I did not expect this at all and I'm both worried and a little peeved. I know rats already have sensitive respiratory tracts but Jackson has been sick lately so he's even more sensitive. Does anyone know if the odor coming from the So Phresh litter will harm a rat / has anybody tried So Phresh small animal bedding before? And if I were to change the brand of litter, does anyone have suggestions? (I don't use Carefresh -- way too dusty for me.)

If it makes any difference, I have a double Critter Nation cage and have three litter boxes set up around the cage, so the litter would only be located in those spots.


----------



## erikablanchettexo (Nov 25, 2014)

I personally wouldn't use it where there's an odor like that. If you can smell it, I'm assuming it would be so much stronger of a scent for their little noses. 

Eco bedding is really good. It's a paper product and it's literally recycled paper that's shredded and crinkled. I'd say it's 90% dust free. 

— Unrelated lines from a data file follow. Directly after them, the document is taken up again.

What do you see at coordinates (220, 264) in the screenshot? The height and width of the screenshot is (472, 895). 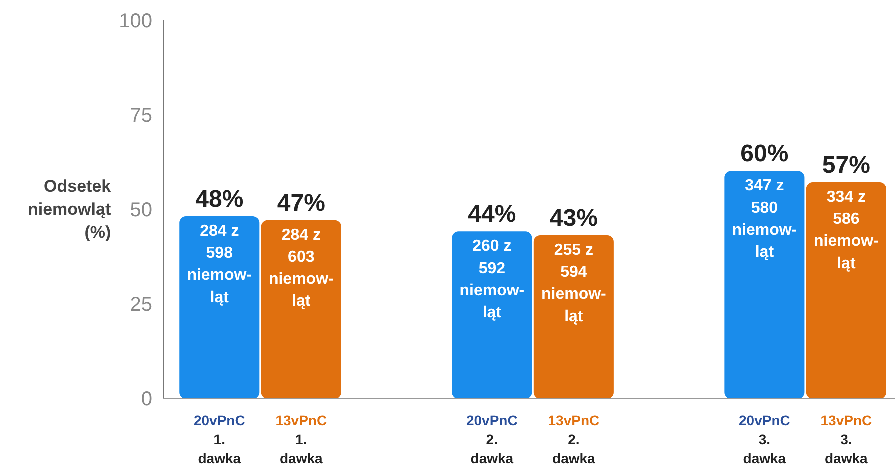 I see `annotation: 284 z 598 niemow- ląt` at bounding box center [220, 264].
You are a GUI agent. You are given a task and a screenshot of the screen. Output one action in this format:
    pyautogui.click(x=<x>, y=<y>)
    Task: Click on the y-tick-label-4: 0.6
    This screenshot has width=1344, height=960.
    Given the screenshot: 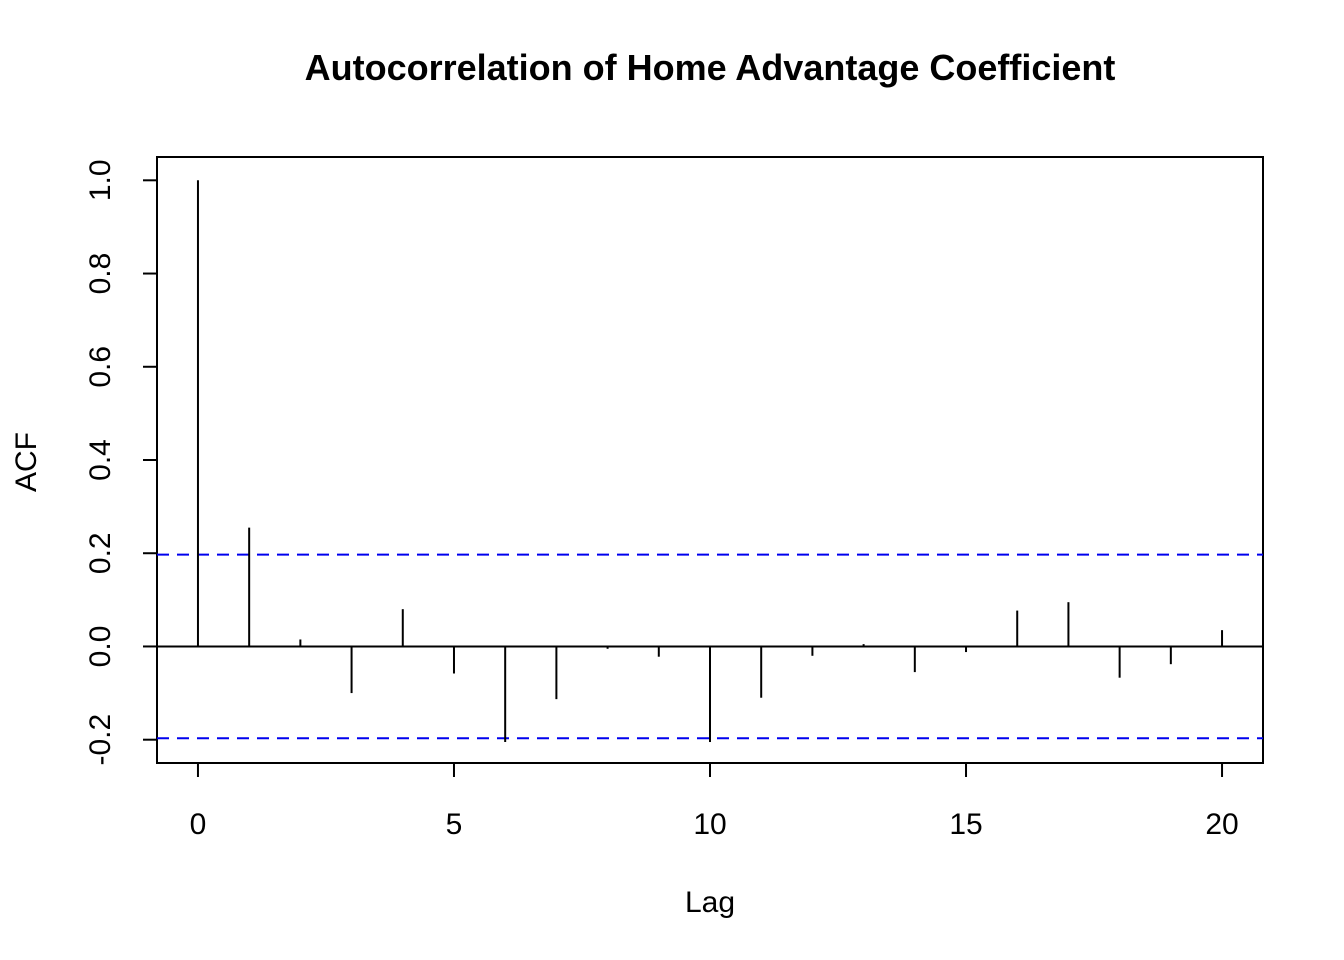 What is the action you would take?
    pyautogui.click(x=100, y=367)
    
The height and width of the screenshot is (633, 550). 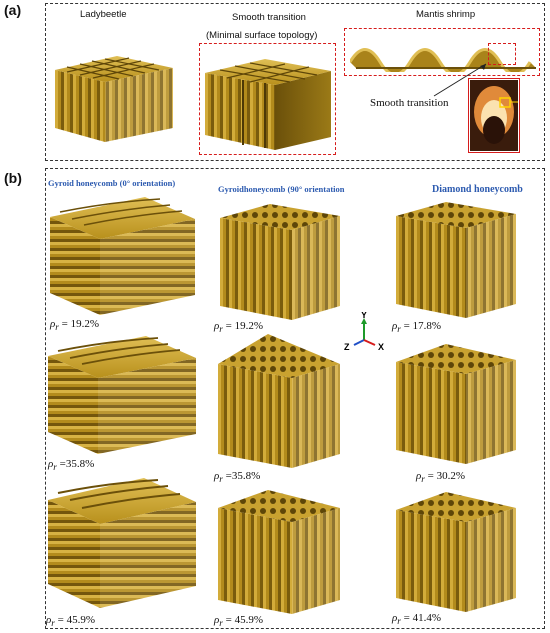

For my girls litter boxes though, I use yesterday's news which I 100% recommend! It's recycled paper pellets and has no smell at all (as long as you buy the unscented one). I got a 30 pound bag for under 20$. It absorbs pee really well too. And it makes it easy when you clean the litterbox out because the ones that have been peed on kind of poof up and look different than the rest. 

I hope this helped


----------



## Jackie (Jan 31, 2013)

Yesterday's news unscented paper pellet cat litter.


----------



## Seiko (Sep 4, 2013)

Thank you! I picked up a bag of Yesterday's News earlier today and am looking forward to seeing how well it works.


----------